## [EXERCISE DETAILS]
Rewrite the material starting with the line that contains "Open the #Evelone hashtag link" and going on through the line that contains "coord(1335,359)", changing "Viewport" to "Canvas" and leaving everything else the same.

[Item coordinate data]
------------------------------------------------------------
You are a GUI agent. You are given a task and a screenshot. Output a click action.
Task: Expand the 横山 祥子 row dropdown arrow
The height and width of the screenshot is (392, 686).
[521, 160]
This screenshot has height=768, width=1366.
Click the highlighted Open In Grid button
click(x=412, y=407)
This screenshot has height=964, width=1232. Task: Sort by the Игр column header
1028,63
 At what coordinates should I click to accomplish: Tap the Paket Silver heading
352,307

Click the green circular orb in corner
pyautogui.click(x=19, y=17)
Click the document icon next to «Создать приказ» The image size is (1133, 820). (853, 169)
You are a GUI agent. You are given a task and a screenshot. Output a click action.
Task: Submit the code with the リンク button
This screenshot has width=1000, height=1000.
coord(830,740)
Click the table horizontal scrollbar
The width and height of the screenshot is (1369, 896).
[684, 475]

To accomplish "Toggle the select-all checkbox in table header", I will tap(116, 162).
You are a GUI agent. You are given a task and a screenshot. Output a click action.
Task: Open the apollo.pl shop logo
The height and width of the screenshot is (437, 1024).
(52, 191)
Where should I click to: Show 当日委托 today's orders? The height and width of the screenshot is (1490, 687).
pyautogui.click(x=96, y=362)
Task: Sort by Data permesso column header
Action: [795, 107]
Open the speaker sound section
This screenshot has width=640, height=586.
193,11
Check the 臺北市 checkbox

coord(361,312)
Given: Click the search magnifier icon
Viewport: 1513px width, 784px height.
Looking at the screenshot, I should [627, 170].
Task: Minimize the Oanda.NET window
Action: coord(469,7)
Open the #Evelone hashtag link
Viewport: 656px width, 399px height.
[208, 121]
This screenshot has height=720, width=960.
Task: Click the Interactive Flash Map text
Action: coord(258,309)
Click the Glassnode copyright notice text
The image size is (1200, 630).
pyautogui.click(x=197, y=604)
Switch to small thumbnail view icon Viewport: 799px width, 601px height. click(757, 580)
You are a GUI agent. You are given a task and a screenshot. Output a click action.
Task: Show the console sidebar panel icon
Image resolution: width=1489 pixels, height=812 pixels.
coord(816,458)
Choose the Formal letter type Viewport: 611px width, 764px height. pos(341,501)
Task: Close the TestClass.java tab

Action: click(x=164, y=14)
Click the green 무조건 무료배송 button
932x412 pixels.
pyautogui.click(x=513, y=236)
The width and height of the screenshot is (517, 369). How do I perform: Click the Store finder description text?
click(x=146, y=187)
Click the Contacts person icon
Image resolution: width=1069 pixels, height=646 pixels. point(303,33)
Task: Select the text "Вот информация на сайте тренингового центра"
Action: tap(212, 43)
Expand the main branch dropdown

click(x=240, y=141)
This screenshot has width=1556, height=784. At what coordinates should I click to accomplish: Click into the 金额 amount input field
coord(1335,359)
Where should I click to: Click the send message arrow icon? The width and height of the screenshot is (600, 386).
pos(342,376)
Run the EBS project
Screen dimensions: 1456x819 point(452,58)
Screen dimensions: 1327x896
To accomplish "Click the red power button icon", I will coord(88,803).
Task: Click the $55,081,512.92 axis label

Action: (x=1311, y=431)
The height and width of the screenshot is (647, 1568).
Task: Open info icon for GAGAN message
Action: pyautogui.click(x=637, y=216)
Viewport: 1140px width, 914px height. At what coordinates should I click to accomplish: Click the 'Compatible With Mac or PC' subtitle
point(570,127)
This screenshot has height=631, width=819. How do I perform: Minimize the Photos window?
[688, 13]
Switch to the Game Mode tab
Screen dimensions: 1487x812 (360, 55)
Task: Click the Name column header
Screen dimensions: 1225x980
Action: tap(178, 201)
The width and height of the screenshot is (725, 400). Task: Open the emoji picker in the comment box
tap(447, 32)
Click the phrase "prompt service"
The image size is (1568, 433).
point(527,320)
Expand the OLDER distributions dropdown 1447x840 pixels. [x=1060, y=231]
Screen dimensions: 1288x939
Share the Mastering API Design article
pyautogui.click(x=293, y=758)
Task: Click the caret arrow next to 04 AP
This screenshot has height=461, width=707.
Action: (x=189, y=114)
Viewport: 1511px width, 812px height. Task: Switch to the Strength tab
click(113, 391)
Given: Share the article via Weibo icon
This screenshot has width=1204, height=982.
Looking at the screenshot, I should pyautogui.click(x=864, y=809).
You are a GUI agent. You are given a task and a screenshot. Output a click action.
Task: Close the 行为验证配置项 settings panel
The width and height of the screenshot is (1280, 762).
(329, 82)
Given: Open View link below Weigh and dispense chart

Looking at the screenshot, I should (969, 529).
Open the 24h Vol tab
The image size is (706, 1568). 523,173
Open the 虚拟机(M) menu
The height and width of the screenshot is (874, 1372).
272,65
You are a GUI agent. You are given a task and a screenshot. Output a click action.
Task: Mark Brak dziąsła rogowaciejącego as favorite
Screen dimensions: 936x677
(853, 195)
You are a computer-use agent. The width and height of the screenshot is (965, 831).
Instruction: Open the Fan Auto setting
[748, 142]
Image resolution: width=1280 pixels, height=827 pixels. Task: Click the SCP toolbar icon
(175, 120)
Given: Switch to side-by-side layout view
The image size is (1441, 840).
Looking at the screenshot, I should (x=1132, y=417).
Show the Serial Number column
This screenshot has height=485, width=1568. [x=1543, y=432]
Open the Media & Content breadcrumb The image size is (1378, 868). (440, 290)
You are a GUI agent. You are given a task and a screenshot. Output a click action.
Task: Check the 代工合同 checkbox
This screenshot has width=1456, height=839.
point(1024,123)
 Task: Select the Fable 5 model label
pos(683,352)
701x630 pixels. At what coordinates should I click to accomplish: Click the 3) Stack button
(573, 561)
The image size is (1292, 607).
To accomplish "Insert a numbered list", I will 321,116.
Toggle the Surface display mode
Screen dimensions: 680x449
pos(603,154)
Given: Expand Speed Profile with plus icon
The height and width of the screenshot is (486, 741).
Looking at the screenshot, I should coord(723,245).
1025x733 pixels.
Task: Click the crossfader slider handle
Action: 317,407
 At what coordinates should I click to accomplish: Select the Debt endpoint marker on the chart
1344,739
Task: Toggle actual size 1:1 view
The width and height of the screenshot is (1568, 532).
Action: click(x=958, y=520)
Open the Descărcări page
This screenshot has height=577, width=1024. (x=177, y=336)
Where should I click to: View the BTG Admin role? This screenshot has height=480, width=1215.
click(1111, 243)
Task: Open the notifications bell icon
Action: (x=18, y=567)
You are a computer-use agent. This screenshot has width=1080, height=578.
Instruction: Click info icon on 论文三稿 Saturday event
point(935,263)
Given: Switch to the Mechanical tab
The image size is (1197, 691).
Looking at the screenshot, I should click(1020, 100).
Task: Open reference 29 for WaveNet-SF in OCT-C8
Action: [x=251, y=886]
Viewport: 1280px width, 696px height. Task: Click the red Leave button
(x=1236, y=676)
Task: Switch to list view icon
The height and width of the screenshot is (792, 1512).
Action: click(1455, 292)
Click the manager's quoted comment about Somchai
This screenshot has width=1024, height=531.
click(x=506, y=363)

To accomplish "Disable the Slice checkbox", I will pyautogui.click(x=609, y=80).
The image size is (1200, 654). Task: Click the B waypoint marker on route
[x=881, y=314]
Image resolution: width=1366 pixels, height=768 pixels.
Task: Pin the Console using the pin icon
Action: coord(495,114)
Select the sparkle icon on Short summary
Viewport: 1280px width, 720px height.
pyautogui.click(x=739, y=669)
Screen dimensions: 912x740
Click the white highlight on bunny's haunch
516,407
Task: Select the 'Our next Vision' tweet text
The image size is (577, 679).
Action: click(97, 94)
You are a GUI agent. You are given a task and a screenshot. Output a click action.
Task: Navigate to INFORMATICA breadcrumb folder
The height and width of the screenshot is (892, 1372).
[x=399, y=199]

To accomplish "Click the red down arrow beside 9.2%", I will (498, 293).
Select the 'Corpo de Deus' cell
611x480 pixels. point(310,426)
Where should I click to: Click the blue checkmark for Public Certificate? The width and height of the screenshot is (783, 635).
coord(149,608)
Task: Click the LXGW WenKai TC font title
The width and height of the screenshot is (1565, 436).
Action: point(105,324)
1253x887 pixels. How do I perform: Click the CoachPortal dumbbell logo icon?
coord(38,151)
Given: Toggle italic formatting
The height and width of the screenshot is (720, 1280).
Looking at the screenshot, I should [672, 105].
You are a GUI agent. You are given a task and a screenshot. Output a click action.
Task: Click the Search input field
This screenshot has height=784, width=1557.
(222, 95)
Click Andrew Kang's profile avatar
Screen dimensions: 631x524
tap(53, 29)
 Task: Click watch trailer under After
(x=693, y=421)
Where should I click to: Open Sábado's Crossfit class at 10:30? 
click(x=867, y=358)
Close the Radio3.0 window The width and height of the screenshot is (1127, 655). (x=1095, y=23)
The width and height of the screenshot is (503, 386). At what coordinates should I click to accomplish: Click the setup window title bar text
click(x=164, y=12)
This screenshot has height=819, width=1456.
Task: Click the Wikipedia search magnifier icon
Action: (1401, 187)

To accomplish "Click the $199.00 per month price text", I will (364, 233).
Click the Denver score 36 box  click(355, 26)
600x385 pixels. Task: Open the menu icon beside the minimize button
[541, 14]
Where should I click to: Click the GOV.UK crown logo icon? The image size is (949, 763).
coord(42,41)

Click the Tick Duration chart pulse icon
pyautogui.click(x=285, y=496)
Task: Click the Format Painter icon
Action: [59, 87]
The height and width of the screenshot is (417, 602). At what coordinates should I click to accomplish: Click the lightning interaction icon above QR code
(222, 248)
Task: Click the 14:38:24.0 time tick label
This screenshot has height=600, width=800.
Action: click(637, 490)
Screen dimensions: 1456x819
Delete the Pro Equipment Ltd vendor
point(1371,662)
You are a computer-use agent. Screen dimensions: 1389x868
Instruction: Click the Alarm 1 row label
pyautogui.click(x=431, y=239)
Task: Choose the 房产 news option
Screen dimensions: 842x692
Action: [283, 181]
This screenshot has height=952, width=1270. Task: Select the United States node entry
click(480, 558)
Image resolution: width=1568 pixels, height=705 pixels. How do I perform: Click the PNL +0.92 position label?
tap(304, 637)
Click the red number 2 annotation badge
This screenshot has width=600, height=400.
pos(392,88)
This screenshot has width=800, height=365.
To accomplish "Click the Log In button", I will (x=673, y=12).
------------------------------------------------------------
## [OUTPUT FOR THIS EXERCISE]
Open the #Evelone hashtag link
Canvas: 656px width, 399px height.
[208, 121]
This screenshot has height=720, width=960.
Task: Click the Interactive Flash Map text
Action: coord(258,309)
Click the Glassnode copyright notice text
The image size is (1200, 630).
pyautogui.click(x=197, y=604)
Switch to small thumbnail view icon Canvas: 799px width, 601px height. click(757, 580)
You are a GUI agent. You are given a task and a screenshot. Output a click action.
Task: Show the console sidebar panel icon
Image resolution: width=1489 pixels, height=812 pixels.
coord(816,458)
Choose the Formal letter type Canvas: 611px width, 764px height. pos(341,501)
Task: Close the TestClass.java tab

Action: click(x=164, y=14)
Click the green 무조건 무료배송 button
932x412 pixels.
pyautogui.click(x=513, y=236)
The width and height of the screenshot is (517, 369). How do I perform: Click the Store finder description text?
click(x=146, y=187)
Click the Contacts person icon
Image resolution: width=1069 pixels, height=646 pixels. point(303,33)
Task: Select the text "Вот информация на сайте тренингового центра"
Action: tap(212, 43)
Expand the main branch dropdown

click(x=240, y=141)
This screenshot has width=1556, height=784. At what coordinates should I click to accomplish: Click into the 金额 amount input field
coord(1335,359)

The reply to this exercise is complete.